Objective 1: Provision of improved information and training for health professionals and para-professionals on the needs of older persons.

Actions: (a) Initiate and promote education and training programmes for health professionals, social care professionals and informal care providers in the services for and care of older persons, including in gerontology and geriatrics, and support all countries, in particular developing countries, in these efforts; (b) Provide health-care and social-care professionals with continuing education programmes, with a view to an integrated approach to health, well-being and care of older persons as well as the social and psychological aspects of ageing;

(c) Expand professional education in gerontology and geriatrics, including through special efforts to expand student enrolment in geriatrics and gerontology.

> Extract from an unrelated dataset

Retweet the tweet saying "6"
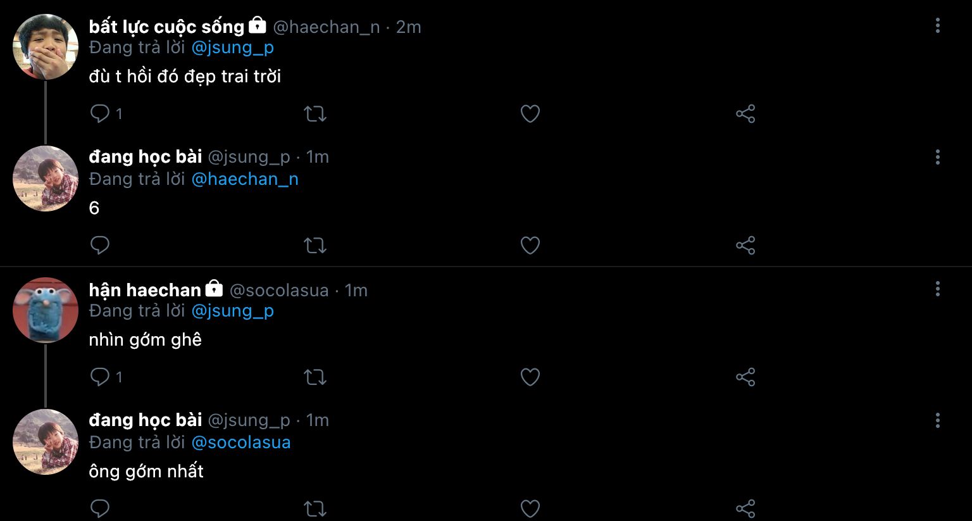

Worldwide, mental health problems are a leading cause of disability and of reduced quality of life. Mental health problems are clearly not an inevitable outcome of growing old, but a significant increase in the number of older persons with mental illnesses can be expected due to population ageing. Various losses and life changes can often lead to an array of mental health disorders, which, if not properly diagnosed, can lead to inappropriate treatment, or no treatment, and/or clinically unnecessary institutionalization.

Strategies to cope with such diseases include medication, psycho-social support, cognitive training programmes, training for caring family members and caring staff and specific structures of inpatient care.

Objective 1: Development of comprehensive mental health-care services ranging from prevention to early intervention, the provision of treatment services and the management of mental health problems in older persons.

Actions: (a) Develop and implement national and local strategies designed to improve prevention, timely detection and treatment of mental illness in old age, including diagnostic procedures, appropriate medication, psychotherapy and education for professionals and informal caregivers; (b) Develop, where appropriate, effective strategies to increase the level of quality assessment and diagnosis of Alzheimer’s and related disorders at an early stage. Research on these disorders should be undertaken on a multidisciplinary basis that meets the needs of the patient, health professionals and carers;

(c) Provide programmes to help persons with Alzheimer’s disease and mental illness due to other sources of dementia to be able to live at home for as long as possible and to respond to their health needs; (d) Develop programmes to support self-help and provide respite care for patients, families and other carers; (e) Develop psycho-social therapy programmes to assist in reintegration of patients discharged from hospitals;

(f) Develop a comprehensive continuum of services in the community to prevent unnecessary institutionalization; (g) Establish services and facilities that provide safety and treatment and promote personal dignity to meet the needs of older persons suffering from mental disorders; (h) Promote public information about the symptoms, treatment, consequences and prognosis of mental diseases; (i) Provide mental health services to older persons residing in long-term care facilities.